Being Better People

Yesterday I wrote about how our penchant for judgment precludes the formation of a just society; when we formulate our responses to systemic injustice in terms of personal responsibility we sabotage progress and turn it instead into a blame game.  But whereas it’s all too easy to point fingers at the abdication of personal responsibility as a cause of poverty or failure or other woes, we often overlook the necessity of personal responsibility in surmounting privilege.


All of us, by virtue of living in an unjust world, participate in unjust systems; to try and claim oneself free of all such influences is to engage in a race-to-the-bottom Oppression Olympics, an event in which nobody ever wins.  Admitting our culpability in these systems can be difficult: the vast majority of us do not like to think ourselves racists, and we don’t hate people of color personally – but if we participate in racist systems, are we nonetheless upholding white hegemony?  (As I’ve said previously, the answer is yes.)
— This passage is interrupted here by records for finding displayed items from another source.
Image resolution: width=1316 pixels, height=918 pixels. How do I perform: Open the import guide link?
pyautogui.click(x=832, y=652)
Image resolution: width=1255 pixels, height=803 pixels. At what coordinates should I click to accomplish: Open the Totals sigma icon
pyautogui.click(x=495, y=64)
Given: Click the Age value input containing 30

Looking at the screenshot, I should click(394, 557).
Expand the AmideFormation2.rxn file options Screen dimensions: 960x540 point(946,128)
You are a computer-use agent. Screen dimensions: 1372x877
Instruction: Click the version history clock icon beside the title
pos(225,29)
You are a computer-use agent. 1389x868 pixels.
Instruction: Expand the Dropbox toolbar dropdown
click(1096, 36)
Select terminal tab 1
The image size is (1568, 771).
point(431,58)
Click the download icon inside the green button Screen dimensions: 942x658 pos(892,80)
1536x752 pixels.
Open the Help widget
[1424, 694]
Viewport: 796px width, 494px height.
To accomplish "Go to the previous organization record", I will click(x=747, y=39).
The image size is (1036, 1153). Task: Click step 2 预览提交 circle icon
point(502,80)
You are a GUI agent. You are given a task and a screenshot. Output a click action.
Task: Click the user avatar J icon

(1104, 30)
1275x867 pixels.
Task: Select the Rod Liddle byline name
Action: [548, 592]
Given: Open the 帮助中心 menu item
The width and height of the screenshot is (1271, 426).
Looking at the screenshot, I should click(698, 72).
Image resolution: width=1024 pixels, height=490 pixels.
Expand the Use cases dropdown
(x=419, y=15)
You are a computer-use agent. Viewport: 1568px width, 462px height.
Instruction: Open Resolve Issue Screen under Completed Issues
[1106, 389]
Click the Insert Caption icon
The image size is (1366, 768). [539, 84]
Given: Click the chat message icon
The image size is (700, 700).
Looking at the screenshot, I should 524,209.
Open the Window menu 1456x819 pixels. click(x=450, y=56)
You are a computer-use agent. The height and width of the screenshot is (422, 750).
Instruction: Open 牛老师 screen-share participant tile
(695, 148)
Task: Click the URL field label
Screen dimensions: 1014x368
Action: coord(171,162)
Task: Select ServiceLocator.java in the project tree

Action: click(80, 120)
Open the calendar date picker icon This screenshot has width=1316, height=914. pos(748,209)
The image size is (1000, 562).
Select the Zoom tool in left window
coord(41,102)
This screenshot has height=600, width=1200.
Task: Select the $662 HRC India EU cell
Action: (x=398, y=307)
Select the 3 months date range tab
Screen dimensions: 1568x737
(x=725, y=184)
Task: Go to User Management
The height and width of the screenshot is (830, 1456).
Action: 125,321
The only way to truly change disparate outcomes is to change the structures in which we all operate.  As Alyssa Rosenberg writes in her summary of the extreme gender discrepancies in literary magazines, as revealed over the last three years by VIDA’s byline count:


My guess would be that the problem is less malign, but more insidious. I’d be willing to bet that every editor of every publication on this list is, in theory at least, committed to the principals of gender equity. But I’d also be comfortable laying money on the idea that they’re equally convinced that their subconscious biases, reliance on familiar authors, and processes to sort submissions and identify new contributors are sound and don’t in any way work to produce byline inequality. They’re probably uncomfortable with the idea of quotas and target numbers, in part because they want to have faith in their own processes. In other words, they can acknowledge a problem without thinking that it’s their problem. And making that connection is what’s important.


It’s all too easy to pretend that we’re not part of the problem, that we are better than the systems in which we participate.  But such willful blindness solves nothing; indeed, it only perpetuates the injustice.